Она продолжала спокойно и кокетливо ждать. И это ожидание длилось долго.
– Вы все еще жаждете прикончить этого несчастного глицида?
– А-а, плевать мне на него.
– Да, конечно. Этот глицид всего лишь предлог. Не его, а меня вы готовы были растерзать. Разумеется, в переносном смысле.
Лопес посмотрел па свое пиво.
– Значит, вы входите в каюту в купальнике, как ни в чем не бывало раздеваетесь, и он тоже входит и выходит, тоже раздевается, когда захочет, и так далее и тому подобное, да?
– Ямайка Джон, – сказала Паула с комическим упреком. – Manners, my dear [96].
– Не понимаю, – сказал Лопес – Абсолютно ничего не понимаю. Ни этот пароход, ни вас, ни себя самого; все это какая-то сплошная нелепость.

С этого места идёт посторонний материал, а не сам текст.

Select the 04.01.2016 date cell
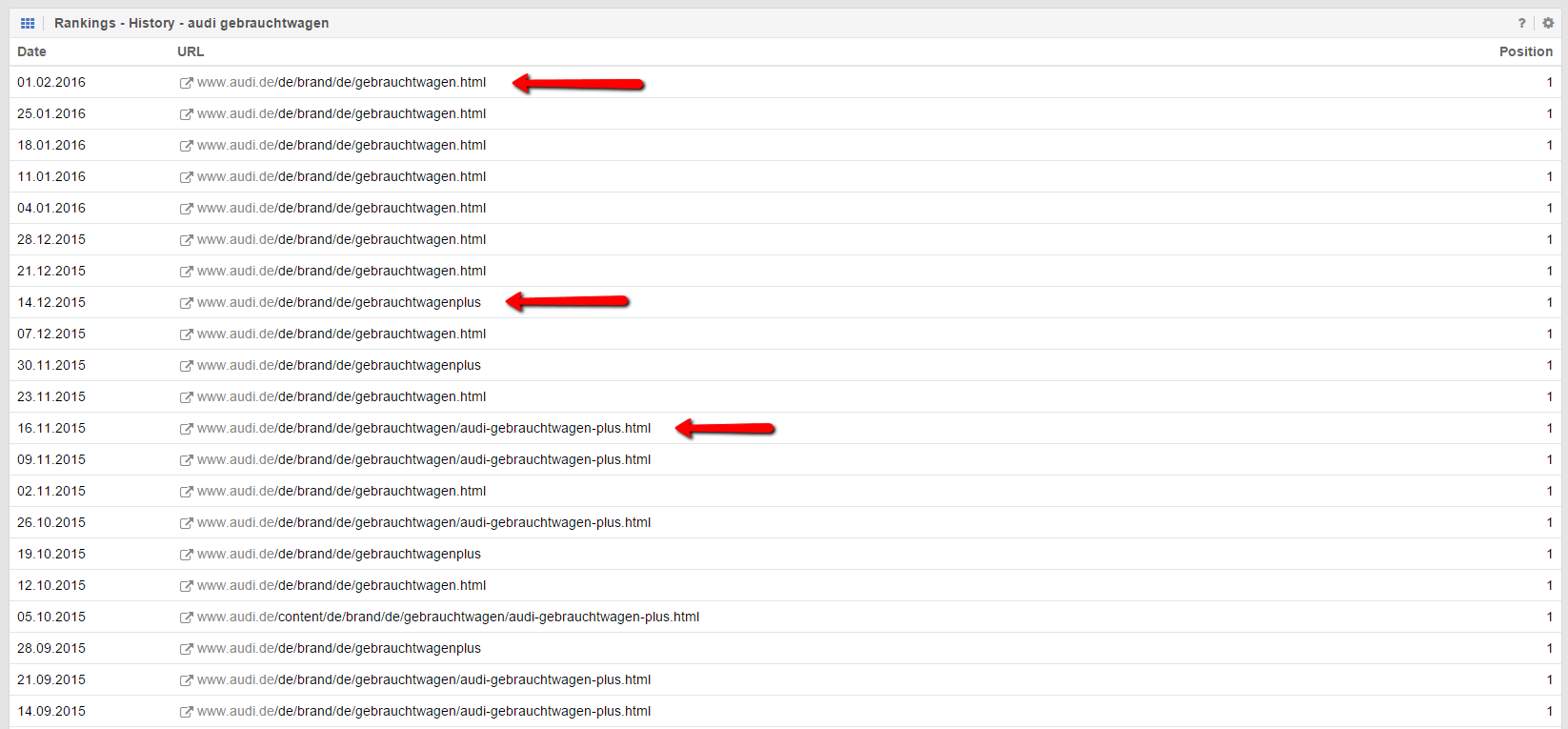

– Дорогой мой, кто знает, что происходит за стенами домов Буэнос-Айреса. И не раздеваются ли девушки, которыми вы восхищались illo tempore [97], в присутствии сомнительных особ… Вам не кажется, что порой вы рассуждаете, как старая дева?
– Не говорите пошлостей.
– Но это так, Ямайка Джон, вы рассуждаете точно так же, как стали бы рассуждать эти несчастные толстухи, развалившиеся под тентом, если бы узнали, что мы с Раулем не женаты и вообще не связаны никакими узами.
– Мне противна одна мысль об этом, и я вам не верю, – сказал Лопес в бешенстве. – Я не могу поверить, что Коста… Но тогда в чем дело?
– Напрягите свой мозг, как выражаются в переводных детективных романах.
– Паула, можно свободно смотреть на вещи, это я прекрасно понимаю, но чтобы вы и Коста…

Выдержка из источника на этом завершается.